Data and Dice

Cartwright · July 29, 2025, 2:46pm

To build out list analysis, I’m attempting to create a general set of rules that categorize armies into archetypes. I previously used k-means clustering, but that approach isn’t very intuitive—and it’s hard to explain why a list ends up in a certain group. So I’m switching to a rules-based system instead.

Here’s the idea. For each tournament, I scale every list to a 2300-point baseline so they’re easier to compare. Then I look at a few key stats: expected melee damage, ranged attacks, average speed, total units, unit strength, and a few others. Based on how those numbers stack up—especially compared to percentile cutoffs—I assign one of several archetypes:

Current Archetype Rules

Alpha Strike: Fast and dangerous.

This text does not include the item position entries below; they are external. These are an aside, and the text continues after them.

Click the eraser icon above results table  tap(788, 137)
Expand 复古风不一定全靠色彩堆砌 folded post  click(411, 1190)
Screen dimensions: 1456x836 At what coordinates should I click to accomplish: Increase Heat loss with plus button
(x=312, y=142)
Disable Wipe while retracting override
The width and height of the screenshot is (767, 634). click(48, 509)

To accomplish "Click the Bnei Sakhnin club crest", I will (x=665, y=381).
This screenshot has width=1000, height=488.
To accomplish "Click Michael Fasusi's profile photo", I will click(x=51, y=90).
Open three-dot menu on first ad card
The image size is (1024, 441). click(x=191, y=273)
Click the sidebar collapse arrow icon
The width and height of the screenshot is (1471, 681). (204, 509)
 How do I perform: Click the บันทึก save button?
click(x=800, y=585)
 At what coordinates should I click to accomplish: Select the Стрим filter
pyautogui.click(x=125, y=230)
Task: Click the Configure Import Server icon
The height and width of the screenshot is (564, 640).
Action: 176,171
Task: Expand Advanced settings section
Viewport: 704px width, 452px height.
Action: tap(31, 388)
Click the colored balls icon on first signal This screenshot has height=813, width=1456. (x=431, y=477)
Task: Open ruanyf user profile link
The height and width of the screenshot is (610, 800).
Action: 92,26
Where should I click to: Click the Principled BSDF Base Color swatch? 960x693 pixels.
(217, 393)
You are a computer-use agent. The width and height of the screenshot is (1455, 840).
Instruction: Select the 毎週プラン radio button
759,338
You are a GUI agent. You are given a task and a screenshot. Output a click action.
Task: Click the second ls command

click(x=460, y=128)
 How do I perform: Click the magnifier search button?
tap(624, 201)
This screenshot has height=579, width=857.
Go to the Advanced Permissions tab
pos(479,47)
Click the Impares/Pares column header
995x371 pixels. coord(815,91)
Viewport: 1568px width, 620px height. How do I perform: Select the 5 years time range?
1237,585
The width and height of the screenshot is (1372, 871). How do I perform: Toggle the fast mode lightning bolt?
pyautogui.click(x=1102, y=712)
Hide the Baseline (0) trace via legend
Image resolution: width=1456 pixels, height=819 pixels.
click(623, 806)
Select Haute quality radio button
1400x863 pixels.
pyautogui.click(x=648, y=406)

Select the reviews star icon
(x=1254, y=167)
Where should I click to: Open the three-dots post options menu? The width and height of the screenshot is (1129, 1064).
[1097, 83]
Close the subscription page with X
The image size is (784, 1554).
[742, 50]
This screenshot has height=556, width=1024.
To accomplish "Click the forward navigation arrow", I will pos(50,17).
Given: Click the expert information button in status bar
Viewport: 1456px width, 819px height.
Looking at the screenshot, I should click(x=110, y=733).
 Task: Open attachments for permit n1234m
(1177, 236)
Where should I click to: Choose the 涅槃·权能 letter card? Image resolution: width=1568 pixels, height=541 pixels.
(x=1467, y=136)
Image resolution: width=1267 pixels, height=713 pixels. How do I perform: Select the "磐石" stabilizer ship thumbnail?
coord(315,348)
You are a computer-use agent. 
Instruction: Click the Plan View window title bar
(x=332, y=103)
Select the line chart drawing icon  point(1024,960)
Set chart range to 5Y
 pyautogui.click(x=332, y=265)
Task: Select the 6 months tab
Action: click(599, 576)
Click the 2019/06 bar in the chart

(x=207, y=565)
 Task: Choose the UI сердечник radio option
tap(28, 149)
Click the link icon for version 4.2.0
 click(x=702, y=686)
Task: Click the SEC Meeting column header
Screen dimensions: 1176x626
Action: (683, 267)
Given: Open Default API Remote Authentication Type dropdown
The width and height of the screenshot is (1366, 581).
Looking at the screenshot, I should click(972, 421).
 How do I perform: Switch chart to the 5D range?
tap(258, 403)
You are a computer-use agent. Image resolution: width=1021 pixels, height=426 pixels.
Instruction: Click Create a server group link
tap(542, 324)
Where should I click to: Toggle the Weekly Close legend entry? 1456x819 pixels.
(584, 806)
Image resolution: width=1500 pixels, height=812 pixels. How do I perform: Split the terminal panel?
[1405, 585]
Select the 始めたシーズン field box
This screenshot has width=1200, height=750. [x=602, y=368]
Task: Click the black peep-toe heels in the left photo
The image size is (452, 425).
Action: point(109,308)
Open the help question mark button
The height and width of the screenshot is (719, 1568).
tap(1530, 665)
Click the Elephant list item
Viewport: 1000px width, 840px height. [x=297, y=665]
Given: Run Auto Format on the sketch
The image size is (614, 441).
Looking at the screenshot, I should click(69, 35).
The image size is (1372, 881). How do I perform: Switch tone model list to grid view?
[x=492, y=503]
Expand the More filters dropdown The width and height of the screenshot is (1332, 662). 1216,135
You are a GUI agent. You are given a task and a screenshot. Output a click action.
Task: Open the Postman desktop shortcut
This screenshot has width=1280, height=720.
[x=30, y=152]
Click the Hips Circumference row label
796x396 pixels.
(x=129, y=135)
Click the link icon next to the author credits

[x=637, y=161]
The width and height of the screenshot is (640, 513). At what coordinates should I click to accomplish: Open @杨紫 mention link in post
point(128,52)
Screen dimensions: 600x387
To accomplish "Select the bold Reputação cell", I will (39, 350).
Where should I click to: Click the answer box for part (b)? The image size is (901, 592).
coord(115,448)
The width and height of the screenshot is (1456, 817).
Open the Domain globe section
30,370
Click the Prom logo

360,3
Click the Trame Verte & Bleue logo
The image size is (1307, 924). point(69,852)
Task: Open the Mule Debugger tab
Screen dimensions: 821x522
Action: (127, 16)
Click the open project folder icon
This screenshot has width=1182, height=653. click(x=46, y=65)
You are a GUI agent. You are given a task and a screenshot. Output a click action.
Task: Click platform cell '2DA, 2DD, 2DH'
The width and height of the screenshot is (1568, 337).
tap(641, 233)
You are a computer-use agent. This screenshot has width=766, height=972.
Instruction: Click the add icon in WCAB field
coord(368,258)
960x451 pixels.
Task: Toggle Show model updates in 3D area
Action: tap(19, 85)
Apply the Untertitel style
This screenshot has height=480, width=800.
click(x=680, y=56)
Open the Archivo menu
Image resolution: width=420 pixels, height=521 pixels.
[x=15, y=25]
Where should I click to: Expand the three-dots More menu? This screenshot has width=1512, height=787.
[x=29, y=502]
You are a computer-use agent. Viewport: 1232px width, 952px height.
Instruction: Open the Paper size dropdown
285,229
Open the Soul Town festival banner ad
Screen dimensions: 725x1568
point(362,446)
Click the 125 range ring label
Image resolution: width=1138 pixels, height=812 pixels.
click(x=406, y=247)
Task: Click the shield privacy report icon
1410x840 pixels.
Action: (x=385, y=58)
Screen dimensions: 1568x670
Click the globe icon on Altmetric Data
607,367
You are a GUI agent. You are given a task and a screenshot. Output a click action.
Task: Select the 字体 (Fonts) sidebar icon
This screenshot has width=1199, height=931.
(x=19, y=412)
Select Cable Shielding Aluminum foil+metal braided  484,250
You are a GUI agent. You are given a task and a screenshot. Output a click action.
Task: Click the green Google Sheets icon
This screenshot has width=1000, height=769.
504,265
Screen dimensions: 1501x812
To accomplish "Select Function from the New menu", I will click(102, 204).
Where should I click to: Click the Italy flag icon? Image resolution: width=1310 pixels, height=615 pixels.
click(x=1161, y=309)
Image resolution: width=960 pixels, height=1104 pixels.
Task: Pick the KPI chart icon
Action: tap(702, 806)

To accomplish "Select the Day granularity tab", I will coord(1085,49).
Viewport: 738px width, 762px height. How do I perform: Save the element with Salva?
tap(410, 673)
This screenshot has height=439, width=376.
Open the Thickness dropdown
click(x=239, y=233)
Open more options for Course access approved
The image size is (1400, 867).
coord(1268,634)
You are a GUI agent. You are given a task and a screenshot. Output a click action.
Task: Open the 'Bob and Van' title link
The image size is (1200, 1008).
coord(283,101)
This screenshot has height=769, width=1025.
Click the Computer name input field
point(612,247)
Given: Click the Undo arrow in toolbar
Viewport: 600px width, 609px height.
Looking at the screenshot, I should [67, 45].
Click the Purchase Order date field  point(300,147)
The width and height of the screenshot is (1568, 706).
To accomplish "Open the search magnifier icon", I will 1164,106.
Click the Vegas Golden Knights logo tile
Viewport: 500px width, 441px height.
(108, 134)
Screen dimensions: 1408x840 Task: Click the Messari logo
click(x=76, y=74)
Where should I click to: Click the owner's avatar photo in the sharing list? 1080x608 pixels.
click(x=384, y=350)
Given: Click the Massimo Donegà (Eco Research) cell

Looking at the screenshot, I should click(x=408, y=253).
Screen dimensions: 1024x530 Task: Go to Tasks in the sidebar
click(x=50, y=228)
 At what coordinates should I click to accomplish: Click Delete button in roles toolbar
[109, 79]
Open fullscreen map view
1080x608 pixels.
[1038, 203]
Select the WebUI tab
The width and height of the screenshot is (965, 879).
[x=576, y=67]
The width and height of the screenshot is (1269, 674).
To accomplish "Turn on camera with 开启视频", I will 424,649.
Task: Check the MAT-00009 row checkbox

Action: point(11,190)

Either above the 75th percentile both for speed and expected damage, or above the 90th percentile of speed.
Gun Line: Above 50 ranged attacks
Trash: Swarms of cheap units—either high unit count (16) and US (27) , or just extreme on one of them (17, 28)
Grind: Low offense, but takes a ton of shots to remove (defensive lists) (shots to six nerve above 395)
Mixed Arms (Shambling-heavy): Moderate shooting (at least 19 shots) and at least two Shambling units
Mixed Arms: Moderate shooting (at least 19 shots) but more flexible overall.
Balanced: Anything that doesn’t fit neatly above.

Behind the Scenes

Stats are scaled to 2300 points.
Thresholds are based on percentiles from a large dataset (e.g., top 25% for speed = Alpha).
All this is handled in a script (generate_dataset_for_tourney_comparison.py), which adds the archetype to each list.

I’ve hardcoded the current thresholds based on past events, but the plan is to update them over time as more data rolls in.

What changes would you make to capture the list archetypes better in a rules-based system?